Problem description: Please output each line of the data exactly as it appears.

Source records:
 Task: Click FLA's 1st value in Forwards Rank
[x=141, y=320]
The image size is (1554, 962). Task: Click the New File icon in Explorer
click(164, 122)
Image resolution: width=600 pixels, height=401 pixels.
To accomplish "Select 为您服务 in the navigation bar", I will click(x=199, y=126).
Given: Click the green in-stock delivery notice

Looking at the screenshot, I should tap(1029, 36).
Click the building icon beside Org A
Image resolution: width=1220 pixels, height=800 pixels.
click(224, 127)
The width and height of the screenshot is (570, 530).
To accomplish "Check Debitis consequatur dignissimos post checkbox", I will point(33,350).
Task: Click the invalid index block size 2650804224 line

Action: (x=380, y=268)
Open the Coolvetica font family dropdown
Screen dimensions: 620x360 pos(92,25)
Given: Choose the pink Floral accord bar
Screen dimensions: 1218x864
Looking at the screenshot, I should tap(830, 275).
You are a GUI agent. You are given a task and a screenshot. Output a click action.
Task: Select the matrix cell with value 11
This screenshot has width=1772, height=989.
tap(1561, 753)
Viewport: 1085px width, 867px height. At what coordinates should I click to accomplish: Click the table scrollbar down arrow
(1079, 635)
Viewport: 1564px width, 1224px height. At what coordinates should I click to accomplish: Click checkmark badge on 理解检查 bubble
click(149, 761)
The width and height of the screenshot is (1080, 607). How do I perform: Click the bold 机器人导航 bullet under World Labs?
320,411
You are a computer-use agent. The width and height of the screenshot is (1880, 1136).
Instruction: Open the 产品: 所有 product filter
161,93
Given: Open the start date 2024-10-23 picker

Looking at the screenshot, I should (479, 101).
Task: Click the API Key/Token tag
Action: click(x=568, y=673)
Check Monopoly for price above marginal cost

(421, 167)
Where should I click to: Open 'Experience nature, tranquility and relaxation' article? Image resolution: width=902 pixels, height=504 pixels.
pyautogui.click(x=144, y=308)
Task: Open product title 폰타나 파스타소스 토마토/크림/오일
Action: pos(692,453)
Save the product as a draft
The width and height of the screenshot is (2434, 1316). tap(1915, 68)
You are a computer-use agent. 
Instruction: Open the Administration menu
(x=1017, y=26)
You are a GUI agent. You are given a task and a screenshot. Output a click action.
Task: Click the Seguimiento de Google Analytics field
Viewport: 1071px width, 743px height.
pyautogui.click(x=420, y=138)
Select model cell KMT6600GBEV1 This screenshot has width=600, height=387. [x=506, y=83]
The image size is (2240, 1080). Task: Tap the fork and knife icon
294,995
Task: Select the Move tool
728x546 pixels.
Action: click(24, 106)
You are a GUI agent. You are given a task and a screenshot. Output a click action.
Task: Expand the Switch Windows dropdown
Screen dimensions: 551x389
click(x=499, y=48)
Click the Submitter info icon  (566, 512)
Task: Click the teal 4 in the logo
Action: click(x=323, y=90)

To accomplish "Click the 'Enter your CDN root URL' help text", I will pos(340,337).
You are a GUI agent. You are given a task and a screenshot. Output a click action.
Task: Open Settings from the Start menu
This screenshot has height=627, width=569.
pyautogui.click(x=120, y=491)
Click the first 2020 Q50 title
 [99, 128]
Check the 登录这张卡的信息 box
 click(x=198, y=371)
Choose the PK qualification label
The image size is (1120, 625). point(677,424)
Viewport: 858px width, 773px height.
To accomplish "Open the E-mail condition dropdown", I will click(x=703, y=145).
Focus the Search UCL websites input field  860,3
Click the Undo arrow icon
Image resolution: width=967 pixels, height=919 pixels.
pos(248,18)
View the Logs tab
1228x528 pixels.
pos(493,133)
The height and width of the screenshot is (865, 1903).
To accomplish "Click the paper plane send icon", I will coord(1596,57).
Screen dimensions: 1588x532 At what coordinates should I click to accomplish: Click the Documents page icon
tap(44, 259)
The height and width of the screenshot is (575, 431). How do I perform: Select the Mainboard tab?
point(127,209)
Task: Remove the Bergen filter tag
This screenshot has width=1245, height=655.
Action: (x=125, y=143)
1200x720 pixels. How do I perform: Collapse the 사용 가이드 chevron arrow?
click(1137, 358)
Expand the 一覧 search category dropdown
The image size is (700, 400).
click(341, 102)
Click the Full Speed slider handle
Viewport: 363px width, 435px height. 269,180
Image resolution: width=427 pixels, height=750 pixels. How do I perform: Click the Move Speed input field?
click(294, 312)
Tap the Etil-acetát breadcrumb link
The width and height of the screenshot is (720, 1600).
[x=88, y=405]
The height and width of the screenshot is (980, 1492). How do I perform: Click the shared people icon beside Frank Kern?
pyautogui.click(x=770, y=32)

Result:
 Task: Click FLA's 1st value in Forwards Rank
[x=141, y=320]
The image size is (1554, 962). Task: Click the New File icon in Explorer
click(164, 122)
Image resolution: width=600 pixels, height=401 pixels.
To accomplish "Select 为您服务 in the navigation bar", I will click(x=199, y=126).
Given: Click the green in-stock delivery notice

Looking at the screenshot, I should tap(1029, 36).
Click the building icon beside Org A
Image resolution: width=1220 pixels, height=800 pixels.
click(224, 127)
The width and height of the screenshot is (570, 530).
To accomplish "Check Debitis consequatur dignissimos post checkbox", I will point(33,350).
Task: Click the invalid index block size 2650804224 line

Action: (x=380, y=268)
Open the Coolvetica font family dropdown
Screen dimensions: 620x360 pos(92,25)
Given: Choose the pink Floral accord bar
Screen dimensions: 1218x864
Looking at the screenshot, I should tap(830, 275).
You are a GUI agent. You are given a task and a screenshot. Output a click action.
Task: Select the matrix cell with value 11
This screenshot has width=1772, height=989.
tap(1561, 753)
Viewport: 1085px width, 867px height. At what coordinates should I click to accomplish: Click the table scrollbar down arrow
(1079, 635)
Viewport: 1564px width, 1224px height. At what coordinates should I click to accomplish: Click checkmark badge on 理解检查 bubble
click(149, 761)
The width and height of the screenshot is (1080, 607). How do I perform: Click the bold 机器人导航 bullet under World Labs?
320,411
You are a computer-use agent. The width and height of the screenshot is (1880, 1136).
Instruction: Open the 产品: 所有 product filter
161,93
Given: Open the start date 2024-10-23 picker

Looking at the screenshot, I should (479, 101).
Task: Click the API Key/Token tag
Action: click(x=568, y=673)
Check Monopoly for price above marginal cost

(421, 167)
Where should I click to: Open 'Experience nature, tranquility and relaxation' article? Image resolution: width=902 pixels, height=504 pixels.
pyautogui.click(x=144, y=308)
Task: Open product title 폰타나 파스타소스 토마토/크림/오일
Action: pos(692,453)
Save the product as a draft
The width and height of the screenshot is (2434, 1316). tap(1915, 68)
You are a computer-use agent. 
Instruction: Open the Administration menu
(x=1017, y=26)
You are a GUI agent. You are given a task and a screenshot. Output a click action.
Task: Click the Seguimiento de Google Analytics field
Viewport: 1071px width, 743px height.
pyautogui.click(x=420, y=138)
Select model cell KMT6600GBEV1 This screenshot has width=600, height=387. [x=506, y=83]
The image size is (2240, 1080). Task: Tap the fork and knife icon
294,995
Task: Select the Move tool
728x546 pixels.
Action: click(24, 106)
You are a GUI agent. You are given a task and a screenshot. Output a click action.
Task: Expand the Switch Windows dropdown
Screen dimensions: 551x389
click(x=499, y=48)
Click the Submitter info icon  (566, 512)
Task: Click the teal 4 in the logo
Action: click(x=323, y=90)

To accomplish "Click the 'Enter your CDN root URL' help text", I will pos(340,337).
You are a GUI agent. You are given a task and a screenshot. Output a click action.
Task: Open Settings from the Start menu
This screenshot has height=627, width=569.
pyautogui.click(x=120, y=491)
Click the first 2020 Q50 title
 [99, 128]
Check the 登录这张卡的信息 box
 click(x=198, y=371)
Choose the PK qualification label
The image size is (1120, 625). point(677,424)
Viewport: 858px width, 773px height.
To accomplish "Open the E-mail condition dropdown", I will click(x=703, y=145).
Focus the Search UCL websites input field  860,3
Click the Undo arrow icon
Image resolution: width=967 pixels, height=919 pixels.
pos(248,18)
View the Logs tab
1228x528 pixels.
pos(493,133)
The height and width of the screenshot is (865, 1903).
To accomplish "Click the paper plane send icon", I will coord(1596,57).
Screen dimensions: 1588x532 At what coordinates should I click to accomplish: Click the Documents page icon
tap(44, 259)
The height and width of the screenshot is (575, 431). How do I perform: Select the Mainboard tab?
point(127,209)
Task: Remove the Bergen filter tag
This screenshot has width=1245, height=655.
Action: (x=125, y=143)
1200x720 pixels. How do I perform: Collapse the 사용 가이드 chevron arrow?
click(1137, 358)
Expand the 一覧 search category dropdown
The image size is (700, 400).
click(341, 102)
Click the Full Speed slider handle
Viewport: 363px width, 435px height. 269,180
Image resolution: width=427 pixels, height=750 pixels. How do I perform: Click the Move Speed input field?
click(294, 312)
Tap the Etil-acetát breadcrumb link
The width and height of the screenshot is (720, 1600).
[x=88, y=405]
The height and width of the screenshot is (980, 1492). How do I perform: Click the shared people icon beside Frank Kern?
pyautogui.click(x=770, y=32)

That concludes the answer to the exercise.